Enter your email address here to receive an early copy of this bill via email 3 days before it comes via postal mail.

With no downside (they still get the paper bill same as always, just now also get email a few days sooner), many people who are otherwise reluctant to switch to ebills will sign up. Once that is done, the cover letter on their future paper bills will say something like..

You should have already gotten the email copy of this bill a few days ago. Are you tiered of opening envelopes and sorting papers? You can now choose to all your PayTrust paper bills mailed to you in a single envelope once every week, month, or year. You will continue to get your early email copies like you do now, and will also get the periodic backup paper copies to keep – already sorted and ready for you to file away.

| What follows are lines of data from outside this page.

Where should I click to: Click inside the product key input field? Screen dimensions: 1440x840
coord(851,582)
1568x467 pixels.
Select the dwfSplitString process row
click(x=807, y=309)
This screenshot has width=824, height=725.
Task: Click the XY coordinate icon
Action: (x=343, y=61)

Again, no downside and lots of value for the customer, so many people will opt for this. While I am still printing and sending paper, I am paying a lot less in postage because I can now put many bills into a single envelope, aggregating both multiple bills from the same sender and multiple bills from multiple senders into a single periodic envelope. It is much cheaper to mail 1 envelope with 20 pages in it than 10 envelopes with 2 pages in each.  In the case of a person who ops to get all the backup copies mailed to them annually, I can send a single Priority Mail parcel with 500 pages of bills for about 1/10th the cost of sending sending 100 bills of 5 pages each via First Class.

The final step, of course, is the cover sheet on the periodic aggregated pack…

Here are the backup paper copies of your bills. Did you know that we can store these copies for you, and we will then send them to you immediately whenever you need them? And it is free! Just visit http://paytrust.com/freestorage

Again, if I do it well (always printing sending out backup copies the same day people request them and even offering to print them instantly at a local FedEx if needed), then I will end up almost never actually having to print bills.

The end game, then, is moving a huge amount of mail into electronic form and, at each step of the way there, both sender and receiver were better off and did not have to give up anything that they wanted. Compare this to the current path from paper bill to ebill, which requires work to log into the website of each biller and figure out if they even do ebills, then find the way to opt in, which almost certainly will immediately terminate your paper bills forever.

If anyone at PayTrust is listening, please call me and let’s get this done. Come on PayTrust, let’s save some trees (and trucks)!